Prisão domiciliar concedida à detenta gestante

Autos n° 0034889-37.2011.8.24.0038

Ação: Execução da Pena/PROC

Reeducando: B.E.R.

Este Juízo, ao decidir pela prisão domiciliar da detenta, de 25 anos, primária, condenada por tráfico e associação ao tráfico juntamente com o companheiro, no sétimo mês de gravidez, que voluntariamente se entregou na Justiça para cumprir sua reprimenda, assim o faz porque compreende a responsabilidade histórica do Poder Judiciário para com o padrão ético decorrente da Declaração Universal dos Direitos Humanos. Assim o faz porque compreende a necessidade de fortalecimento das instituições, no sentido de dar concretude aos direitos e garantias fundamentais. Assim o faz porque exerce sua prerrogativa constitucional irrenunciável da jurisdição.

VISTOS ETC Urgente.

Trata-se de execução penal em desfavor da reeducanda B.E.R., condenada à pena de 8 anos de reclusão, inicialmente em regime fechado, dos quais 5 anos pela prática de crime equiparado a hediondo e 3 anos por crime comum.

Atualmente em regime semiaberto (fls. 107-8), pende análise de prisão domiciliar e de instauração de incidente visado à regressão de regime.

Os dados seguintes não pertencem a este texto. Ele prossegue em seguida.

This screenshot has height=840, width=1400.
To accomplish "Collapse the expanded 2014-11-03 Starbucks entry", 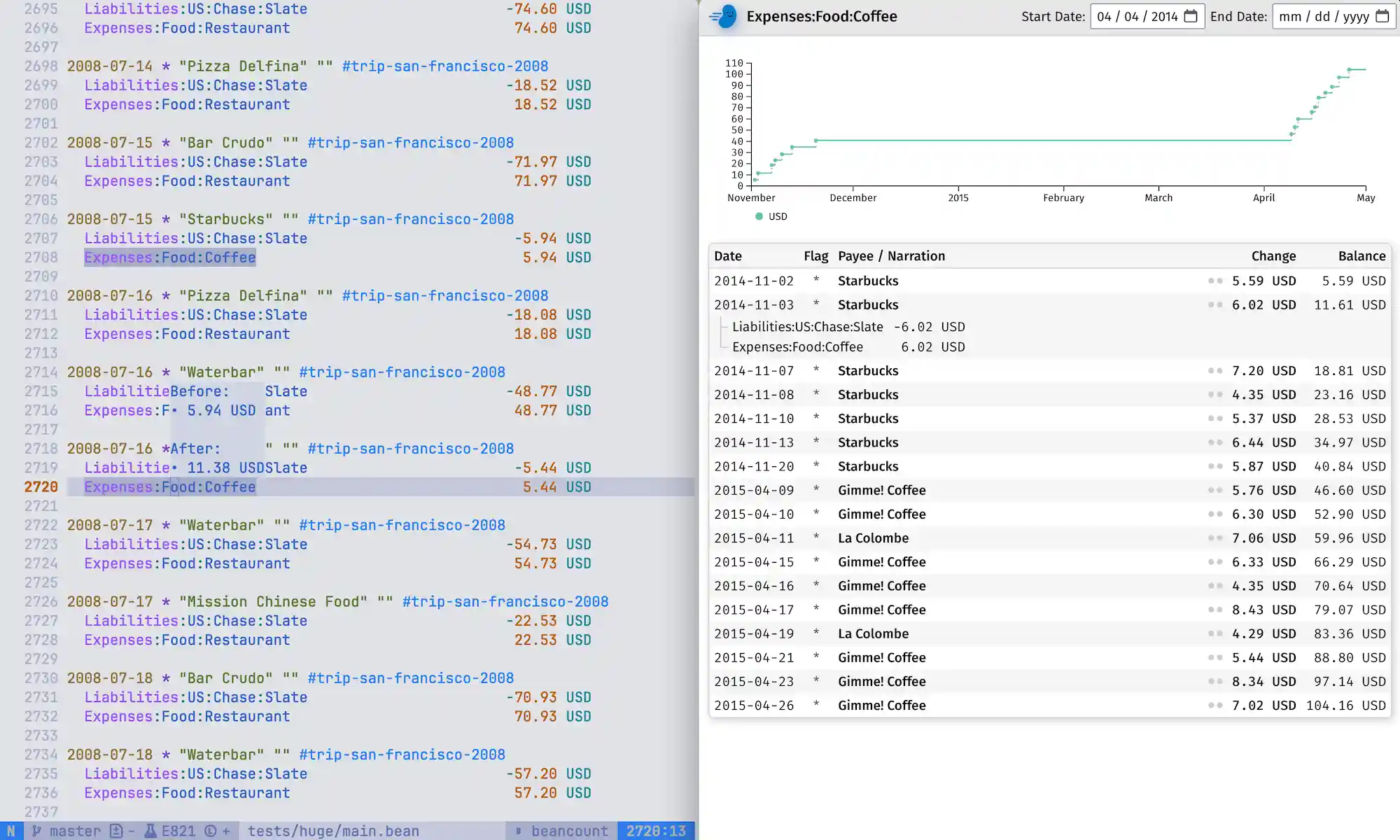I will coord(868,304).
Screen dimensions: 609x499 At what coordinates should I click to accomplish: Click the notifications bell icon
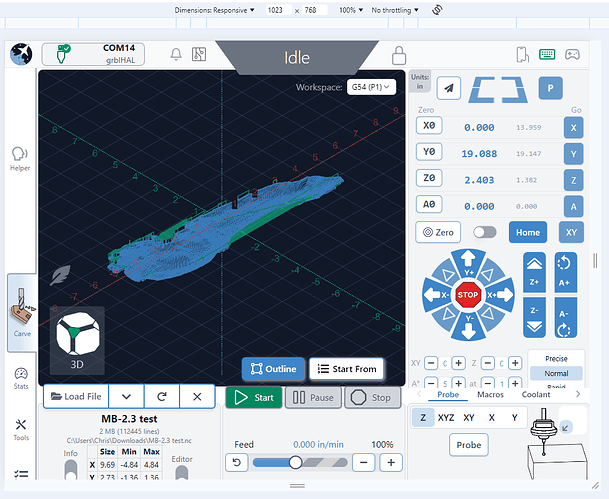pos(175,55)

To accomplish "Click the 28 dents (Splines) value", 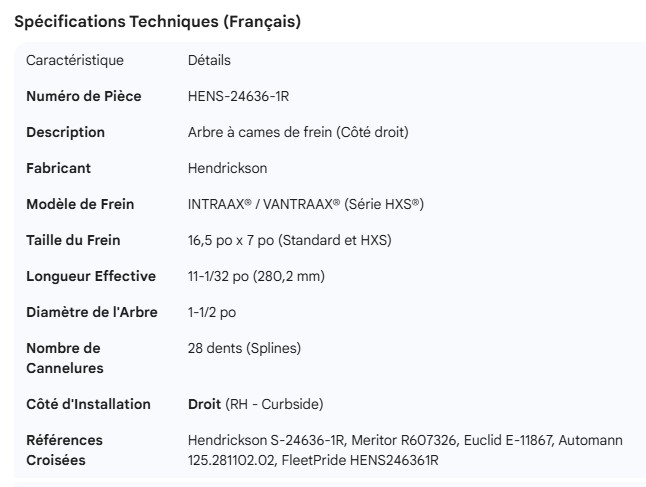I will click(244, 348).
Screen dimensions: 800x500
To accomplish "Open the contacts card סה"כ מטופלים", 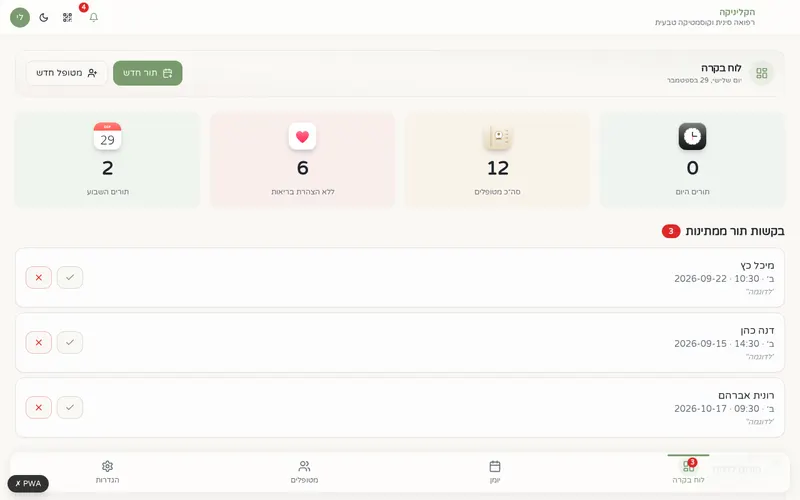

Ao Ministério Público foi oportunizada vista ampla e integral dos autos no prazo legal, tendo postulado: 1) pela requisição de incidente disciplinar à unidade prisional e designação de audiência de justificação e; 2) pelo indeferimento, por ora, da prisão domiciliar, ao argumento de que inexiste atestado médico indicando que a gestação seja de risco, bem como em razão do regime de cumprimento da pena em que se encontra a reeducanda (semiaberto), que seria incompatível com a prisão domiciliar (fls. 223-4v).

É em síntese o relatório.

Decido.

1. Prisão domiciliar em razão da gravidez:

A apenada, atualmente com quase 25 anos de idade, primária, foi condenada à pena de 5 (cinco) anos de reclusão pela prática de tráfico, mais 3 (três) anos de reclusão pela prática de associação para o tráfico (arts.33 e 35, da Lei n.11.343/06), uma vez que juntamente com seu companheiro foi flagrada no lar praticando os referidos delitos.

Tendo cumprido parte da pena, foi-lhe deferida a progressão de regime do fechado ao semiaberto e autorizadas saídas temporárias (fls.107-8 e 130-2). Na segunda saída, acabou não retornando no sétimo dia, sendo considerada evadida, com mandado de prisão expedido (fls.198-9). Seis meses após, em 16/11/15, compareceu voluntariamente na Justiça para se entregar (fl. 206), quando então o mandado de prisão foi cumprido e realizada entrevista social.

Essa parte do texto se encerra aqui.